Sony Alpha A550
Less is more?
Review The positioning of the Sony’s Alpha A550 in its DSLR line-up is a bold move. At this price point the company has left off some features that most manufacturers are offering as must-haves, namely, HD Video and customisation of picture profiles. What the A550 has instead are features more suited to still photography, with a continuous shooting at a much higher than average capture rate and shadow detail adjustment by two different means.
Stills only: Sony's Alpha A550
On the face of it, the Alpha A550 is a camera for people wanting interchangeable lenses on a simple DSLR, and many of these interested buyers know, deep down, that they are never likely to delve into the intricacies of operating a complex modern camera. In fact, they might never change the lens, which in this instance is a very capable DT 18-55mm f3.5-5.6 Smooth Autofocus Motor (SAM) zoom. It covers a very useful range from decent wide-angle shots to a reasonable tele-photo.
Actually the term 'simple DSLR’ might be a little harsh. After all, this camera utilises a 23.4 x 15.6mm, 14.2Mp CMOS Exmor sensor, which gives you all the preset programs for different situations (sport, portrait, mountains etc), as well as Program-Aperture-Shutter and Manual. Shutter speeds span from 1/4000th – 30secs and the A550 has a decent ISO range of 200-6400, with a stretch to 12800 through an option in the menu. However, just like with any other camera, don’t expect good results at that far end of the scale.

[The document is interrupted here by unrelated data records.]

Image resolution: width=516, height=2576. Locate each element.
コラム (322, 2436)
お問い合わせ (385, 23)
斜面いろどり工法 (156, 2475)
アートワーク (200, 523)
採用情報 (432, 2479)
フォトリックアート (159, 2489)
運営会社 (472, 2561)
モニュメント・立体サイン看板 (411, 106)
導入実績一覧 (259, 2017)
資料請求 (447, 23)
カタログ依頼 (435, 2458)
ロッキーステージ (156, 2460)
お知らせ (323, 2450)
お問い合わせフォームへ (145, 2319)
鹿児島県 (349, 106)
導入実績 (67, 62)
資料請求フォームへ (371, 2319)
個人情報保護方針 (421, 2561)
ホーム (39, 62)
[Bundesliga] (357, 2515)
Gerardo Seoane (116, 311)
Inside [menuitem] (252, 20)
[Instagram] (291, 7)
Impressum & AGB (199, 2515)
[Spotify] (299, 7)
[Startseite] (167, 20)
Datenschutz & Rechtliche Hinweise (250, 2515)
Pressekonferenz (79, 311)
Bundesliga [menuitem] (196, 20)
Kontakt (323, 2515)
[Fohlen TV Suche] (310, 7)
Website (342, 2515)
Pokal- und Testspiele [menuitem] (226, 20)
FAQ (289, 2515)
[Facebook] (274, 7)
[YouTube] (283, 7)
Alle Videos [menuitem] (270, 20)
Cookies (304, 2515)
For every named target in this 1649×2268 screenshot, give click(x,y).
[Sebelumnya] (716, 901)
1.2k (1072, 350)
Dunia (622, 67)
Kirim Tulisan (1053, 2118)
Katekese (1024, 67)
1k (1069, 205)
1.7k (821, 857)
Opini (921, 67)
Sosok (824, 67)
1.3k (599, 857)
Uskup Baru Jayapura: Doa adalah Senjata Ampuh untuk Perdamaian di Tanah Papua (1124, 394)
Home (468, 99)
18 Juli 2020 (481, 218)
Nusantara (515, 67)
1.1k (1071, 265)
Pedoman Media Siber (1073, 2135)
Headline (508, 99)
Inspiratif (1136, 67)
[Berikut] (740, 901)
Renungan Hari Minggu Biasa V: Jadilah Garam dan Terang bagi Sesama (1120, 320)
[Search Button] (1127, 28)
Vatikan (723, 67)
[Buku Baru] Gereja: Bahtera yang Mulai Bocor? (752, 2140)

There is also a No Flash setting on the top dial, which is ideal for a no-nonsense, second chance at a shot having taken one full auto flash. It’s easy to find next to full auto, just one click away. Metering is good even with tough backlit subjects, though it helps knowing when to switch to the Spot Metering mode, or when to use the Auto Exposure Lock (AEL).
The images themselves are on the punchy side - a little more saturated, very good and clear with a tendency to be overexposed on darker subjects. Yet, like most systems, you can simply bracket with the Exposure Compensation and make the camera yield.
With no LCD display on top, there's room for useful dedicated function buttons
With Speed Priority Mode you you can capture seven frames a second. That is fast, and to be honest, unexpected and almost seems out of place on here. While both focus and exposure are set on the first frame of the sequence – and remain for the subsequent frames – this is fine at this level. After all, this is a camera for people dabbling, not making money from motor sport. You can also opt to capture at 3fps and 5fps. The A550’s image buffer can handle taking 14 RAW frames before it has a pause.